9. Practical Mini Project
Let’s build a small, complete example that models user permissions in a simple admin system. This shows definition, combination, membership checks, insertion, and removal in one place.
struct UserPermissions: OptionSet {
let rawValue: Int
static let viewDashboard = UserPermissions(rawValue: 1 << 0)
static let editUsers = UserPermissions(rawValue: 1 << 1)
static let deletePosts = UserPermissions(rawValue: 1 << 2)
static let manageSettings = UserPermissions(rawValue: 1 << 3)
static let editor: UserPermissions = [.viewDashboard, .deletePosts]

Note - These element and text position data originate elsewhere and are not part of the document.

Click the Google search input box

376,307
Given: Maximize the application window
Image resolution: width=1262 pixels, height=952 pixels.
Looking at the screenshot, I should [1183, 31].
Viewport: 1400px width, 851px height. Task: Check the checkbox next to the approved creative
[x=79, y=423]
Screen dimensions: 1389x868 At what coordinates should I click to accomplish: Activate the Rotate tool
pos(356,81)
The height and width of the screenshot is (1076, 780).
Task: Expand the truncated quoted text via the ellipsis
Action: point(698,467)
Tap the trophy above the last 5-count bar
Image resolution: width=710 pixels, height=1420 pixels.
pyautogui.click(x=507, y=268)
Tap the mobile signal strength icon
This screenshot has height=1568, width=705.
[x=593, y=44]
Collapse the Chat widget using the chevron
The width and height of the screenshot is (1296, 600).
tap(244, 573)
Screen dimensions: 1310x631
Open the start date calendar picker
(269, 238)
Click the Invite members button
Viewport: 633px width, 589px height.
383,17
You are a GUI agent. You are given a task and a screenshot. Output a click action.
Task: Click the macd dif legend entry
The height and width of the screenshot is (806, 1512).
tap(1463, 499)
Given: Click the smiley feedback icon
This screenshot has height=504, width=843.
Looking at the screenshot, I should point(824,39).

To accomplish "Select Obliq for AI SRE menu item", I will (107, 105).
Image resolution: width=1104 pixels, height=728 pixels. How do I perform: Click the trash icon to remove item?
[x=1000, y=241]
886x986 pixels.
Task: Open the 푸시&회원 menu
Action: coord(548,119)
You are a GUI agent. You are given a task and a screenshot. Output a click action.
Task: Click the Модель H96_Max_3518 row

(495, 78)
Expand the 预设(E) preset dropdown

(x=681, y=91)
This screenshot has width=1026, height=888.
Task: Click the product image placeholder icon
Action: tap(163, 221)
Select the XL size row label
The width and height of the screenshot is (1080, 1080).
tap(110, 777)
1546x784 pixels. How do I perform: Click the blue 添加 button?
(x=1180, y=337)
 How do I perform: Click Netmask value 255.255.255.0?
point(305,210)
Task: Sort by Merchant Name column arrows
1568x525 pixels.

static let administrator: UserPermissions = [.viewDashboard, .editUsers, .deletePosts, .manageSettings]
}
var currentUser: UserPermissions = UserPermissions.editor
if currentUser.contains(.viewDashboard) {
print("Show dashboard")
}
if !currentUser.contains(.editUsers) {
print("Hide user management")
}
currentUser.insert(.editUsers)
if currentUser.contains(.editUsers) {
print("User management enabled")
}
currentUser.remove(.deletePosts)
print("Raw permission value:", currentUser.rawValue)This mini project demonstrates a realistic pattern: define single permissions, create reusable roles from combinations, then update a user’s permissions at runtime. It is small, but the same design scales well to larger apps and APIs.
10. Key Points
- OptionSet represents named flags that can be combined in a single value.
- Each option should use a unique power-of-two raw value.
- Use contains, insert, and remove for readable set-style operations.
- Use OptionSet when multiple options can be active together.
- Use an enum instead when only one case should be valid at a time.
- Most bugs come from overlapping raw values or choosing the wrong model.
11. Practice Exercise
Create an OptionSet named Notifications with the options email, sms, and push.
- Create a variable that enables email and push.
- Print whether SMS is enabled.
- Add SMS.
- Print the final raw value.
Expected output: first print false, then print the raw value for all three enabled options.
Hint: Use powers of two for the raw values and call insert to add a new option.
struct Notifications: OptionSet {
let rawValue: Int
static let email = Notifications(rawValue: 1 << 0)
static let sms = Notifications(rawValue: 1 << 1)
static let push = Notifications(rawValue: 1 << 2)
}
var userNotifications: Notifications = [.email, .push]
print(userNotifications.contains(.sms))
userNotifications.insert(.sms)
print(userNotifications.rawValue)12. Final Summary
OptionSet is one of Swift’s most useful tools for representing combinations of named options. It gives you the readability of named values and the efficiency of bitmask-style storage, all while keeping your code type-safe and expressive. When you need flags such as permissions, formatting choices, or configurable features, it is often the best model.
The most important rules are simple: define your type with a rawValue, give each option a unique power-of-two bit, and use set-style methods like contains instead of manual bit checks in normal app code. If only one value should be active, choose an enum instead. A good next step is to practice by building your own OptionSet for app settings or permissions and comparing the result with an enum-based design.